Exercise directions. Retype the records below from their first line through the line containing "[ВКонтакте] (130, 492)", and include nothing else.

== == ==

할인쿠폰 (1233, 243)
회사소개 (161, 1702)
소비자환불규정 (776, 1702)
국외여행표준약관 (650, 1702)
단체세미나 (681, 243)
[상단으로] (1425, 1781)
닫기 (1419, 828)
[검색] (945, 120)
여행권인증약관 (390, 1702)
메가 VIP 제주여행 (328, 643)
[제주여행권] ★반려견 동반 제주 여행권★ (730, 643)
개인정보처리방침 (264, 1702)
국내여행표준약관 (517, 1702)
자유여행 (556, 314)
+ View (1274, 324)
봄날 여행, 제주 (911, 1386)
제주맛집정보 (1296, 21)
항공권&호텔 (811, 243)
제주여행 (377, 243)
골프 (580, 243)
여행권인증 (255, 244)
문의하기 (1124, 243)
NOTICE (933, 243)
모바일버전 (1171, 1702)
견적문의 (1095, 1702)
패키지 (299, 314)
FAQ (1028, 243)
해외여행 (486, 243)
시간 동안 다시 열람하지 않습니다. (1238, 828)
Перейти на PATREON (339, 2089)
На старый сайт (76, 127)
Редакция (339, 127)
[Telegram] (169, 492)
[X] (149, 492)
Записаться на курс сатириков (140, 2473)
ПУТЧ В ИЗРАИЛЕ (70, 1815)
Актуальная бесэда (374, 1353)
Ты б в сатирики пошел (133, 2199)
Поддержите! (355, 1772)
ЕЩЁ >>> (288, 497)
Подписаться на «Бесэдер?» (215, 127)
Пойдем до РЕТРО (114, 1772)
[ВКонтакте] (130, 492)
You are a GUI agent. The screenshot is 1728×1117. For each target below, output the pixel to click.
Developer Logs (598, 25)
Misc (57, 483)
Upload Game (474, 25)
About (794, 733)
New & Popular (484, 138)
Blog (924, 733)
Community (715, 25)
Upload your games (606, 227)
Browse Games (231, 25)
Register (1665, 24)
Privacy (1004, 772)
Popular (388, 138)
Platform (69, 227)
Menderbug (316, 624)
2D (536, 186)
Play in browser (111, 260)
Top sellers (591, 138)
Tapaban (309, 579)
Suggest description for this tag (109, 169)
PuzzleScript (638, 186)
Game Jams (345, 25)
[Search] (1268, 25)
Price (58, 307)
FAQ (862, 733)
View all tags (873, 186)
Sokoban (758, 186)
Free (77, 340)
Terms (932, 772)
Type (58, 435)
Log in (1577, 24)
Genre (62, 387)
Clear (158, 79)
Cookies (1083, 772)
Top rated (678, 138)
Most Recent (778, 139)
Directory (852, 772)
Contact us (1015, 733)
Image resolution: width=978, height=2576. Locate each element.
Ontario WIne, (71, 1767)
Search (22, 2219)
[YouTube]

== == ==

Solved exercise.
할인쿠폰 (1233, 243)
회사소개 (161, 1702)
소비자환불규정 (776, 1702)
국외여행표준약관 (650, 1702)
단체세미나 (681, 243)
[상단으로] (1425, 1781)
닫기 (1419, 828)
[검색] (945, 120)
여행권인증약관 (390, 1702)
메가 VIP 제주여행 (328, 643)
[제주여행권] ★반려견 동반 제주 여행권★ (730, 643)
개인정보처리방침 (264, 1702)
국내여행표준약관 (517, 1702)
자유여행 (556, 314)
+ View (1274, 324)
봄날 여행, 제주 (911, 1386)
제주맛집정보 (1296, 21)
항공권&호텔 (811, 243)
제주여행 (377, 243)
골프 (580, 243)
여행권인증 (255, 244)
문의하기 (1124, 243)
NOTICE (933, 243)
모바일버전 (1171, 1702)
견적문의 (1095, 1702)
패키지 (299, 314)
FAQ (1028, 243)
해외여행 (486, 243)
시간 동안 다시 열람하지 않습니다. (1238, 828)
Перейти на PATREON (339, 2089)
На старый сайт (76, 127)
Редакция (339, 127)
[Telegram] (169, 492)
[X] (149, 492)
Записаться на курс сатириков (140, 2473)
ПУТЧ В ИЗРАИЛЕ (70, 1815)
Актуальная бесэда (374, 1353)
Ты б в сатирики пошел (133, 2199)
Поддержите! (355, 1772)
ЕЩЁ >>> (288, 497)
Подписаться на «Бесэдер?» (215, 127)
Пойдем до РЕТРО (114, 1772)
[ВКонтакте] (130, 492)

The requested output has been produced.